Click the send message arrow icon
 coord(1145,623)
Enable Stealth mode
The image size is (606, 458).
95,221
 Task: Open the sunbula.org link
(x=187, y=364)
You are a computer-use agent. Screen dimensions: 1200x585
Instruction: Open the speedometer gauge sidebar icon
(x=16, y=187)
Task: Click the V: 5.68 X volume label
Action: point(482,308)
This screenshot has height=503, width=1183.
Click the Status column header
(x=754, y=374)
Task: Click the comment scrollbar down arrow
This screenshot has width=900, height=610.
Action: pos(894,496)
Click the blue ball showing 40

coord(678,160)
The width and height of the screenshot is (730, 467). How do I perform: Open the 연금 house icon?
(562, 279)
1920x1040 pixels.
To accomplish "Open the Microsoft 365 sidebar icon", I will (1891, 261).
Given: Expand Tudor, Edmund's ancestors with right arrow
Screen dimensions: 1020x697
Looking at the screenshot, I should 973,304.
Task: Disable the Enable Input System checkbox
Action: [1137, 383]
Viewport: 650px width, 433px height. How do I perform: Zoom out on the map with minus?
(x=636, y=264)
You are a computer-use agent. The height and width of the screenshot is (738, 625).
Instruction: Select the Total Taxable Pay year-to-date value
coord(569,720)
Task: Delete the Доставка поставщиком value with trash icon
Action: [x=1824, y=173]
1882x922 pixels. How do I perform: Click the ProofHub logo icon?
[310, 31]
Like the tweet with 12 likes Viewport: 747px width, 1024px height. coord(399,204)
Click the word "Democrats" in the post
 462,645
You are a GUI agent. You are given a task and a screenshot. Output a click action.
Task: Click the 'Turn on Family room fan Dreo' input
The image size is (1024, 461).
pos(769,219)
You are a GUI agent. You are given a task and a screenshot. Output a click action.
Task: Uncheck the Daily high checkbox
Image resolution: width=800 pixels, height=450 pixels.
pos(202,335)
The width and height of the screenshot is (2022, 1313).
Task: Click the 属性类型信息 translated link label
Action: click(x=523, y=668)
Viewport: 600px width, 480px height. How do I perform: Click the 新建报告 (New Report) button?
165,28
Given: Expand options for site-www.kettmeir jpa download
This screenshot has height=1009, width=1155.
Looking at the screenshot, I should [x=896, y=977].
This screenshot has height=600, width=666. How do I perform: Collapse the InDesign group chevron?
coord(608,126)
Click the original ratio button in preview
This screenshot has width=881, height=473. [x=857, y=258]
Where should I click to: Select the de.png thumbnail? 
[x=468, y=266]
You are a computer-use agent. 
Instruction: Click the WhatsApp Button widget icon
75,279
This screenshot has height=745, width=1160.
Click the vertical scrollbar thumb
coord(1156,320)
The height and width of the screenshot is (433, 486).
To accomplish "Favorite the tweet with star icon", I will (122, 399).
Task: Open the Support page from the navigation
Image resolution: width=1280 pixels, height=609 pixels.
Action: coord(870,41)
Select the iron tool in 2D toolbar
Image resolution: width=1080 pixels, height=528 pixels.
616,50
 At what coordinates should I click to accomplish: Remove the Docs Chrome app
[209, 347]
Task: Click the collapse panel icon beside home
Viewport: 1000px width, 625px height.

################

> **Work instructions**
Transcribe the material above in full, keeping each word unchanged.

> **Answer space**
Click the send message arrow icon
 coord(1145,623)
Enable Stealth mode
The image size is (606, 458).
95,221
 Task: Open the sunbula.org link
(x=187, y=364)
You are a computer-use agent. Screen dimensions: 1200x585
Instruction: Open the speedometer gauge sidebar icon
(x=16, y=187)
Task: Click the V: 5.68 X volume label
Action: point(482,308)
This screenshot has height=503, width=1183.
Click the Status column header
(x=754, y=374)
Task: Click the comment scrollbar down arrow
This screenshot has width=900, height=610.
Action: pos(894,496)
Click the blue ball showing 40

coord(678,160)
The width and height of the screenshot is (730, 467). How do I perform: Open the 연금 house icon?
(562, 279)
1920x1040 pixels.
To accomplish "Open the Microsoft 365 sidebar icon", I will (1891, 261).
Given: Expand Tudor, Edmund's ancestors with right arrow
Screen dimensions: 1020x697
Looking at the screenshot, I should 973,304.
Task: Disable the Enable Input System checkbox
Action: [1137, 383]
Viewport: 650px width, 433px height. How do I perform: Zoom out on the map with minus?
(x=636, y=264)
You are a computer-use agent. The height and width of the screenshot is (738, 625).
Instruction: Select the Total Taxable Pay year-to-date value
coord(569,720)
Task: Delete the Доставка поставщиком value with trash icon
Action: [x=1824, y=173]
1882x922 pixels. How do I perform: Click the ProofHub logo icon?
[310, 31]
Like the tweet with 12 likes Viewport: 747px width, 1024px height. coord(399,204)
Click the word "Democrats" in the post
 462,645
You are a GUI agent. You are given a task and a screenshot. Output a click action.
Task: Click the 'Turn on Family room fan Dreo' input
The image size is (1024, 461).
pos(769,219)
You are a GUI agent. You are given a task and a screenshot. Output a click action.
Task: Uncheck the Daily high checkbox
Image resolution: width=800 pixels, height=450 pixels.
pos(202,335)
The width and height of the screenshot is (2022, 1313).
Task: Click the 属性类型信息 translated link label
Action: click(x=523, y=668)
Viewport: 600px width, 480px height. How do I perform: Click the 新建报告 (New Report) button?
165,28
Given: Expand options for site-www.kettmeir jpa download
This screenshot has height=1009, width=1155.
Looking at the screenshot, I should [x=896, y=977].
This screenshot has height=600, width=666. How do I perform: Collapse the InDesign group chevron?
coord(608,126)
Click the original ratio button in preview
This screenshot has width=881, height=473. [x=857, y=258]
Where should I click to: Select the de.png thumbnail? 
[x=468, y=266]
You are a computer-use agent. 
Instruction: Click the WhatsApp Button widget icon
75,279
This screenshot has height=745, width=1160.
Click the vertical scrollbar thumb
coord(1156,320)
The height and width of the screenshot is (433, 486).
To accomplish "Favorite the tweet with star icon", I will (122, 399).
Task: Open the Support page from the navigation
Image resolution: width=1280 pixels, height=609 pixels.
Action: coord(870,41)
Select the iron tool in 2D toolbar
Image resolution: width=1080 pixels, height=528 pixels.
616,50
 At what coordinates should I click to accomplish: Remove the Docs Chrome app
[209, 347]
Task: Click the collapse panel icon beside home
Viewport: 1000px width, 625px height.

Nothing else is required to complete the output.